Reading, a lonely occupation?
Curling up with a good book is something you generally do on your own, right? But reading doesn’t have to be an individual, let alone lonely activity. Like our new ‘Leesclubdelecture’, this series of ‘Close Readings’ proves the opposite.
A ‘Close Reading’ is a reading club without any preparatory reading work. During a close reading a central guest reads excerpts from a work close to their heart. Together with this passionate moderator, a small group of participants dives into the text, discussing literary forms and political issues that matter today.
A satire of femininity
Drawing inspiration from a forgotten play by Valerie Solanas—the woman who wrote the SCUM Manifesto and shot Andy Warhol—Chu writes a satirical essay about a femininity in relation to a range of topics such as performance art, incels and porn.
Each step of the way, she defends the indefensible claim that femaleness is less a biological state and more a fatal existential condition that afflicts the entire human race— men, women, and everyone else.

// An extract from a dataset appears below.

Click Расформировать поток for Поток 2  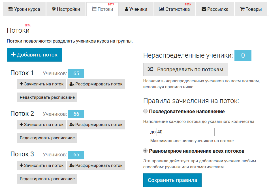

A controversial text worth reading
Andrea Long Chu (1992) is an important young voice on topics like feminism and queerness. She has a large following on Twitter and is not shy to spread her controversial opinions. Females is Chu’s first book and has caused angry and shocked reactions.
Nevertheless, our moderator for this close reading, Persis Bekkering, will explain why we should read Females despite Chu’s unbelievable claim. Persis Bekkering is a Dutch author living Brussels and reviewed Chu’s book for the Dutch Review of Books.